Can’t have clean shirts in the middle of a fight.

This was not my first time playing through the game.  I did not own it as a kid but I played through it several times at a babysitter’s house.  When I completed my final collection push, I remembered the game and wanted to pick it up early on in that stretch.  I thought maybe I had bought the cart individually, perhaps at my local store, but I am not sure.  I know I have sold at least one copy of the game that I probably picked up in a lot.  This is roughly a $10 game today and I am pretty sure I paid around $5 for my copy.

My playthrough of Guerrilla War marks what may be an important inflection point in my completion journey.  Occasionally I have streamed attempts of games on Twitch, but my capture card software does not let me record and stream at the same time without a compromise in quality that I can’t accept.  When streaming I can only record locally at 30 fps, instead of the 60 fps rate I desire.  I did some digging and, using OBS for streaming, I was able to both stream and get my local recording at 60 fps.  Guerrilla War was my inaugural stream with my new setup.  As it turns out, the recording I got and the streaming quality itself was a disaster.  I needed some additional tuning to get the stream to not be choppy garbage while having the local recording at the proper framerate and quality.  I recorded a later playthrough with my old capture setup and no streaming while I worked out the kinks.  The next game and the several to follow that I’ve already beaten have all been streamed to Twitch.  Streaming has become a lot of fun and it’s another way to help validate my completions, so I intend for this to be the way I tackle the rest of the project going forward.

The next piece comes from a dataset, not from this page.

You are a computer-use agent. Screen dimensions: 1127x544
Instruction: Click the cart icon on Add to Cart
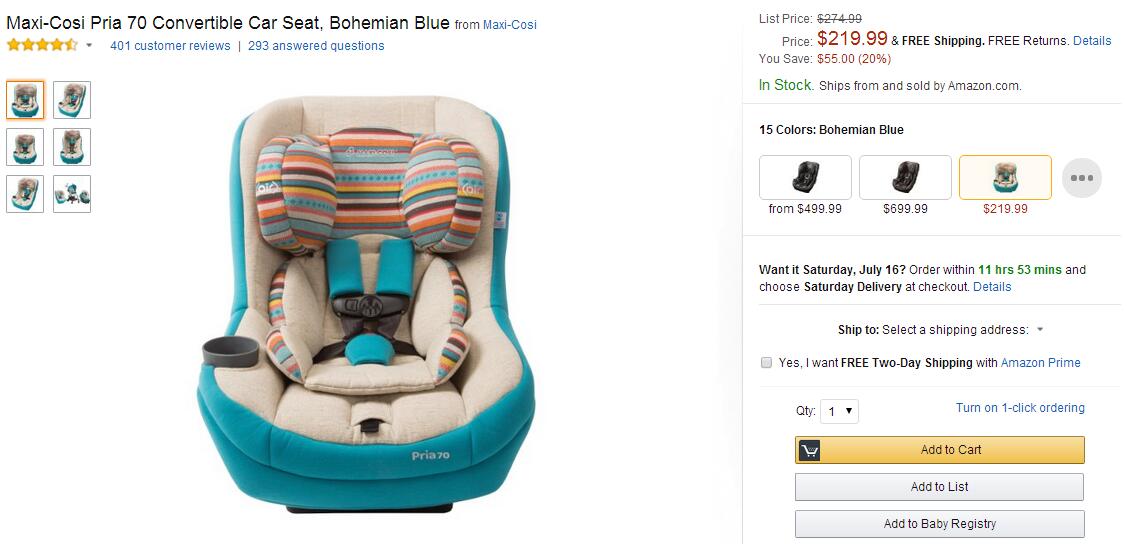click(x=810, y=450)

Rope as many prisoners as you can.

My recorded playthrough of the game was nothing exciting.  I started out on the first stage on hard difficulty, playing through the game that way.  My intent was a low-continue run, not really focusing on a pure single credit clear, but also not spamming death abuse as a way to press through the game.  The result was a slower, more careful playthrough, giving the game the respect it deserves.  I counted using six continues, mostly near the end of the game and especially the final boss.  This game would have been quite the challenge without continues, but instead it was a delightful romp.  Of note, in my longplay video I cut out about five minutes of dead time in the second to last stage.  I had to pause the game because my wife needed some help with the kids who were supposed to be sleeping.  Though this project is important to me, family comes first.

By implementing continuous play through the continue system, Guerrilla War is an excellent game for players of all skill levels to blast through alone or with a friend.  The graphics in this game are very nice.  Sure, there are lots of green, brown, and gray, but the environments are all varied and objects are clear and easy to see.  The soundtrack to the game is excellent as well, with music to suit the theme of each stage and lots of snappy snare drums.  The controls are responsive and handle the game well in the midst of constant attack.  The gameplay is really fast and frenzied a lot of the time with so many enemies of different behaviors around every turn.  This is a top tier NES game in every respect.  The only knock against it I can think of is that there is major sprite flicker.  Between all of the enemies, bullets flying, and large explosions, it is just something to be expected underneath the constraints of the NES.  For what it’s worth, the game runs fast with virtually no slowdown that I experienced.  Definitely check this game out.